►

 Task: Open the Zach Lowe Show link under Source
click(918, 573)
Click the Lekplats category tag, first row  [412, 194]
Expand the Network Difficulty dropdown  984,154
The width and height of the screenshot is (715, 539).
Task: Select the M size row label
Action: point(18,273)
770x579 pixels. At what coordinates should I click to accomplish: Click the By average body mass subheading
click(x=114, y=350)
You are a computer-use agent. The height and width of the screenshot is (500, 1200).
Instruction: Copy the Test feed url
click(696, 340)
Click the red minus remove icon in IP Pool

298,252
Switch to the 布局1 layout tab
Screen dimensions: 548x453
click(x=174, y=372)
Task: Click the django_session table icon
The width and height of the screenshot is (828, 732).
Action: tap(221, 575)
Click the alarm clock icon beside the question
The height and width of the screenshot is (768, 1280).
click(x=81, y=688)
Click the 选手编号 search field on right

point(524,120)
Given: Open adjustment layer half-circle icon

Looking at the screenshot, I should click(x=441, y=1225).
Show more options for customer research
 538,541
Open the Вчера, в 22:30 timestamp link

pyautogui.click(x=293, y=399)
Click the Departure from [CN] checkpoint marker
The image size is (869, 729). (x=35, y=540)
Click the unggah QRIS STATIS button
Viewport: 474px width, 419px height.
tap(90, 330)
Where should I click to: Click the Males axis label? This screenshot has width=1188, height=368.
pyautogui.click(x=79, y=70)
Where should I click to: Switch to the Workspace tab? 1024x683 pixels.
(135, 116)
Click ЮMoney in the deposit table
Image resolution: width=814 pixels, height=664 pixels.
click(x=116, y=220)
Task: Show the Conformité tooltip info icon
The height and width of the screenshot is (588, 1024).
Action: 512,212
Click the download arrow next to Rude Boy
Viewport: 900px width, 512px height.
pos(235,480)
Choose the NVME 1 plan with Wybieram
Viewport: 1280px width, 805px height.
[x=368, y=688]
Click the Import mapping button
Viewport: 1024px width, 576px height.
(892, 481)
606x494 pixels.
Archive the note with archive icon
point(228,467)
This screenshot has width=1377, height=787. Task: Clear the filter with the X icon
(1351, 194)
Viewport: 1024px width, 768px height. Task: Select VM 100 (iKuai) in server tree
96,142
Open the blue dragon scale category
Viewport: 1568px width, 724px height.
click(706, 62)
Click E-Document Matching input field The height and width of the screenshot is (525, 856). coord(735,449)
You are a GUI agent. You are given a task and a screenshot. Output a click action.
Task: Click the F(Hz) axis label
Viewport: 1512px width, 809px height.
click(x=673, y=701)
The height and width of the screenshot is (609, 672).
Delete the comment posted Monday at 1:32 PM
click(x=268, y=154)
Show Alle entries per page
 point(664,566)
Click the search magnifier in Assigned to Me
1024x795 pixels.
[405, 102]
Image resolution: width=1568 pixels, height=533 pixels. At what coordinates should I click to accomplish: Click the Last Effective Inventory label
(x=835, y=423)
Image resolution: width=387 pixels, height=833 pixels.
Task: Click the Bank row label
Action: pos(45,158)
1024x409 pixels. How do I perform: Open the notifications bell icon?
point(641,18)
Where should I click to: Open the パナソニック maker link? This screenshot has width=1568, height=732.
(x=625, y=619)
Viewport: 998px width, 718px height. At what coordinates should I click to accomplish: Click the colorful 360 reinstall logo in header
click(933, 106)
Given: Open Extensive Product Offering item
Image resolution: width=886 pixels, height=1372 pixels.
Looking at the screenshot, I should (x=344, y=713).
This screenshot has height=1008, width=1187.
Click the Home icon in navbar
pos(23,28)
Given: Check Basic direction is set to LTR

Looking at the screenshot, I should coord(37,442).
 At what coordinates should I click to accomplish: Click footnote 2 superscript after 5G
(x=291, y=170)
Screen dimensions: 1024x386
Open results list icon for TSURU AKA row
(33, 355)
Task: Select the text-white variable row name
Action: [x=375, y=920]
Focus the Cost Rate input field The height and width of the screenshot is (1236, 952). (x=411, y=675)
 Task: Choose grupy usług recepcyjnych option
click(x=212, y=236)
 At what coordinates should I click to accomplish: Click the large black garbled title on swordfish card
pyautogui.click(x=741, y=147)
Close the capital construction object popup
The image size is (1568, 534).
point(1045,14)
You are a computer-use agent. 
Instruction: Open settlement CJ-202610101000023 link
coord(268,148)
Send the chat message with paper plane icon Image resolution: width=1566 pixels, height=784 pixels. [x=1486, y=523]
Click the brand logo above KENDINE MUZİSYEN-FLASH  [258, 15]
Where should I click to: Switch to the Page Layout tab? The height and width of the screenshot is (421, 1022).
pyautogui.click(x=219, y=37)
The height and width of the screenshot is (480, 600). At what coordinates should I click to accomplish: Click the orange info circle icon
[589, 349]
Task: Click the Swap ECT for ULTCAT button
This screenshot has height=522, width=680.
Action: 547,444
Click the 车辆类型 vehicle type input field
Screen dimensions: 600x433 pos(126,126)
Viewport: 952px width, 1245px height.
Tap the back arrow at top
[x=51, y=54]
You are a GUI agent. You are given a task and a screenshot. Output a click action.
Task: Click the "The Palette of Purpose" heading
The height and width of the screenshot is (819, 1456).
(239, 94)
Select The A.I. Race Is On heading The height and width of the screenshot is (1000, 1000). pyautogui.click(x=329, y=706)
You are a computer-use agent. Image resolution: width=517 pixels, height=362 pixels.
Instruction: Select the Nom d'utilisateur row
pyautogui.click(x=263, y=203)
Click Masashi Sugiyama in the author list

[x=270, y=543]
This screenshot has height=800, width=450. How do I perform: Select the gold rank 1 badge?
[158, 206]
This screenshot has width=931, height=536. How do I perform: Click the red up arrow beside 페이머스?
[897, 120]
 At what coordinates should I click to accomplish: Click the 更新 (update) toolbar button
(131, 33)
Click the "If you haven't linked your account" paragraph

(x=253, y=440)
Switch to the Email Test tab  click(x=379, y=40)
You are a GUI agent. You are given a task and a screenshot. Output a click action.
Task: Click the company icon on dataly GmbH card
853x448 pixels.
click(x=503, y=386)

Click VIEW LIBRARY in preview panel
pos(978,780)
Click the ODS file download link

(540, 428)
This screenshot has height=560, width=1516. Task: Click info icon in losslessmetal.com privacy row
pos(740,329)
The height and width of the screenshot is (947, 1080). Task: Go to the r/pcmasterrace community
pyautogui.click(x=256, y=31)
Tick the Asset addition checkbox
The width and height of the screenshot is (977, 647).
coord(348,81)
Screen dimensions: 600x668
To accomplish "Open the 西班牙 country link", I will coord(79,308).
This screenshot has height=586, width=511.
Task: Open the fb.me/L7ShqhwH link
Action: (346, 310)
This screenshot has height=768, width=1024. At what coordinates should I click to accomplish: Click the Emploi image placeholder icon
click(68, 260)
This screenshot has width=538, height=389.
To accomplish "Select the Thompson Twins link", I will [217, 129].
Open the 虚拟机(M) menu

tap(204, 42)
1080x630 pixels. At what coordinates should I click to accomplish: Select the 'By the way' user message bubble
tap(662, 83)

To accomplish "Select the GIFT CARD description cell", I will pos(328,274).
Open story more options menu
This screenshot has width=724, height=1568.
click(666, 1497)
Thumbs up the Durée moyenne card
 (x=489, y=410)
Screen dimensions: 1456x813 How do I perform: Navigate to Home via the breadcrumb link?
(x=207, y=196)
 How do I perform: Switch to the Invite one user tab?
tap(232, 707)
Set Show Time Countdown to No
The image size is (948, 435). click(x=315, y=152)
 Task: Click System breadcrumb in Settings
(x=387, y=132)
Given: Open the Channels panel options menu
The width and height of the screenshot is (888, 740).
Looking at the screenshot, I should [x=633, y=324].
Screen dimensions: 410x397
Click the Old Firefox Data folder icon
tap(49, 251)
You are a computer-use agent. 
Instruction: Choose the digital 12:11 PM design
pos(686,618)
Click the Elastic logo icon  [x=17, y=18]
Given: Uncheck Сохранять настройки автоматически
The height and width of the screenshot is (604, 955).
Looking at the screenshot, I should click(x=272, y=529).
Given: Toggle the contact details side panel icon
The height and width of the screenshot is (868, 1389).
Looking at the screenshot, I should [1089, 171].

◄

#### [Task instructions]
Convert the material starting with the line containing "Click the ODS file download link" and going on through the line containing "coord(348,81)" into a JSON list of strings, one string per line, with blank lines left out.

#### [Answer in full]
[
  "Click the ODS file download link",
  "(540, 428)",
  "This screenshot has height=560, width=1516. Task: Click info icon in losslessmetal.com privacy row",
  "pos(740,329)",
  "The height and width of the screenshot is (947, 1080). Task: Go to the r/pcmasterrace community",
  "pyautogui.click(x=256, y=31)",
  "Tick the Asset addition checkbox",
  "The width and height of the screenshot is (977, 647).",
  "coord(348,81)"
]